Note that the spacetime class’ objective is to avoid geometry duplication. But it is necessary for visualization with ggplot2.
We can cast to an sf object with as_sf()
.
library(ggplot2)
# cast to sf object. Uses merge under the hood
# so if duplicate columns exist, we can specify suffix names
as_sf(bos_gs, suffixes = c("_geo", "_data")) |>
ggplot(aes(fill = g)) +
geom_sf(color = NA) +
facet_wrap("year", nrow = 2) +
scale_fill_gradient2(
high = scales::muted("red"),
low = scales::muted("blue")
) +
labs(title = "Gun ecometric hotspots",
subtitle = "2010 - 2019") +
theme_void() +
theme(legend.position = "bottom")
Note that the holes are due to missing data in the original dataset.
Point Pattern analysis
There were a few additional functions added which pertain to point pattern analysis. Namely regarding finding centers and creating ellipses based on the centers. These functions supplement gaps in other spatial analysis libraries such as spatstat.
library(sf)
#> Linking to GEOS 3.11.0, GDAL 3.5.3, PROJ 9.1.0; sf_use_s2() is TRUE
library(sfdep)
pnts <- st_sample(guerry, 250)
We can calculate the euclidean median center and plot it over all the points.
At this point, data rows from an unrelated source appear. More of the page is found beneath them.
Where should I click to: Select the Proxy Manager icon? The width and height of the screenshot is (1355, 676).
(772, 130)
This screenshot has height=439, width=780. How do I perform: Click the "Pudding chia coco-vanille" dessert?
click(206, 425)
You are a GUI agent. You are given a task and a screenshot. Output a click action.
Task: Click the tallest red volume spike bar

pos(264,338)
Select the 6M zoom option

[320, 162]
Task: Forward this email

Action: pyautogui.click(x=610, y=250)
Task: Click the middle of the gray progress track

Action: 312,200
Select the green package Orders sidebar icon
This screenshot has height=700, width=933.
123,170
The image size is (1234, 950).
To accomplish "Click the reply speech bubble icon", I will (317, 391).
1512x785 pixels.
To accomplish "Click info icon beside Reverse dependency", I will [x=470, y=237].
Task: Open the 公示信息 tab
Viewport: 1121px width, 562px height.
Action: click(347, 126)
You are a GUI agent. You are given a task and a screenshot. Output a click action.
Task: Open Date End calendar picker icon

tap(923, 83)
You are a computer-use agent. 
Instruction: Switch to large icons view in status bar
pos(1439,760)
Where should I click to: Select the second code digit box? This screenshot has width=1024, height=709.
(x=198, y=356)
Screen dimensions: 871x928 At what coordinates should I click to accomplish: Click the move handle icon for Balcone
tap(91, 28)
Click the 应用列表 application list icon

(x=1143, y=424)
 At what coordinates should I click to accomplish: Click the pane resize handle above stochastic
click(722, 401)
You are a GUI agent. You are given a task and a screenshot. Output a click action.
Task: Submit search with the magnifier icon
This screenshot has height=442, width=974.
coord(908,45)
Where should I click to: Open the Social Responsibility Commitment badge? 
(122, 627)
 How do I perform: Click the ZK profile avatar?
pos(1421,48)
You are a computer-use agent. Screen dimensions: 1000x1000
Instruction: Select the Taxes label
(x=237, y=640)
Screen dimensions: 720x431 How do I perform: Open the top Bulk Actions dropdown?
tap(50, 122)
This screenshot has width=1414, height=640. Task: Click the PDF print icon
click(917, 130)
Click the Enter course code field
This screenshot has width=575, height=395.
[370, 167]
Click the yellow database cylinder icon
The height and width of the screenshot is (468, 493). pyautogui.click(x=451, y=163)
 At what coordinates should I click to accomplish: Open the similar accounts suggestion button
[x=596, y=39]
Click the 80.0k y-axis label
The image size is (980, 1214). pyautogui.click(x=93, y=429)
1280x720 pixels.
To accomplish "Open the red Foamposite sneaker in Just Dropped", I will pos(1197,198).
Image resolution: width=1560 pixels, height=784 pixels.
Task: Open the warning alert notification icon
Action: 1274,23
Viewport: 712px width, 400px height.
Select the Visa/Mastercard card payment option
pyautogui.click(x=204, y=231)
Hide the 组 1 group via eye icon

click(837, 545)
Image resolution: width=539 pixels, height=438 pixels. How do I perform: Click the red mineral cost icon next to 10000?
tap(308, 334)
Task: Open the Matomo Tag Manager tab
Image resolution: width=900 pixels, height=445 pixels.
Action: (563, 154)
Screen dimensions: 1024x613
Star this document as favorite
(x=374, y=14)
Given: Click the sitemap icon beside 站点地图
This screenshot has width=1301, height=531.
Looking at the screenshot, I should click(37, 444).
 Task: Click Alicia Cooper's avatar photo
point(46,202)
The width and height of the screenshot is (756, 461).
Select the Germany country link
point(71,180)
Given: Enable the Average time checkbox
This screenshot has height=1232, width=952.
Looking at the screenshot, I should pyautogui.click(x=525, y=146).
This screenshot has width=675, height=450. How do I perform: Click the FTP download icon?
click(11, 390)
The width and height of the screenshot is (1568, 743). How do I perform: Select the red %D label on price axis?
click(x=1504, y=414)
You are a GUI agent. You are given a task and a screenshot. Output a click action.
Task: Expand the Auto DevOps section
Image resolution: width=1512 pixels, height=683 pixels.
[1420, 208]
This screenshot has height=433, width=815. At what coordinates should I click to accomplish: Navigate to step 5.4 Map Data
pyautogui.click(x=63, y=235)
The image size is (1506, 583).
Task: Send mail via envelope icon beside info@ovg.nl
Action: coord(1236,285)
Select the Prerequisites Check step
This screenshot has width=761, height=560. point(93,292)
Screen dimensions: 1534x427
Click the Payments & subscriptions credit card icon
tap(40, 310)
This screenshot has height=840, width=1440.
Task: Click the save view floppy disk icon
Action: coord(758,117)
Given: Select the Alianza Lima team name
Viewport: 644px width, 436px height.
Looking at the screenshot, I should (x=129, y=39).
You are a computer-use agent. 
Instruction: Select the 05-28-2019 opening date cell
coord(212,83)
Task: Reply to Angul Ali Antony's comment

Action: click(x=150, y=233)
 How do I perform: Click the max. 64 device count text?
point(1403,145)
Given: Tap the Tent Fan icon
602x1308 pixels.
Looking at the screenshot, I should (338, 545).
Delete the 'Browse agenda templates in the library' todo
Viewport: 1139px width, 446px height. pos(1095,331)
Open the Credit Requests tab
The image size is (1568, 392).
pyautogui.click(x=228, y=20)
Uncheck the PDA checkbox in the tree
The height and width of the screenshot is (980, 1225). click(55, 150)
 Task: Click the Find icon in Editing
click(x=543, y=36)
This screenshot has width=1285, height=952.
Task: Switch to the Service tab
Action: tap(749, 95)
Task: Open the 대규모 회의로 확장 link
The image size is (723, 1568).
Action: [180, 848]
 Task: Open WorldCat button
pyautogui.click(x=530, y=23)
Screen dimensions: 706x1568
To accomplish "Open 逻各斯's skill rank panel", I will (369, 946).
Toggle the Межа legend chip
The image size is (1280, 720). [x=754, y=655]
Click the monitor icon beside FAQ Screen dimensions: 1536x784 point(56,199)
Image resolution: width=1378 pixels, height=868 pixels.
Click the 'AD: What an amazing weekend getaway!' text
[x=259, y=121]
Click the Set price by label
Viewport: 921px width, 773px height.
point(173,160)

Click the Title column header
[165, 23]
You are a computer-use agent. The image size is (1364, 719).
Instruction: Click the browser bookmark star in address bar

cent <- euclidean_median(pnts)
plot(pnts)
plot(cent, col = "red", pch = 17, add = TRUE)
Additionally, we can identify the standard deviational ellipse for our point set.
ellip_cent <- std_dev_ellipse(pnts)
ellip <- st_ellipse(ellip_cent,
ellip_cent$sx,
ellip_cent$sy,
ellip_cent$theta)
plot(ellip)
plot(pnts, add = TRUE)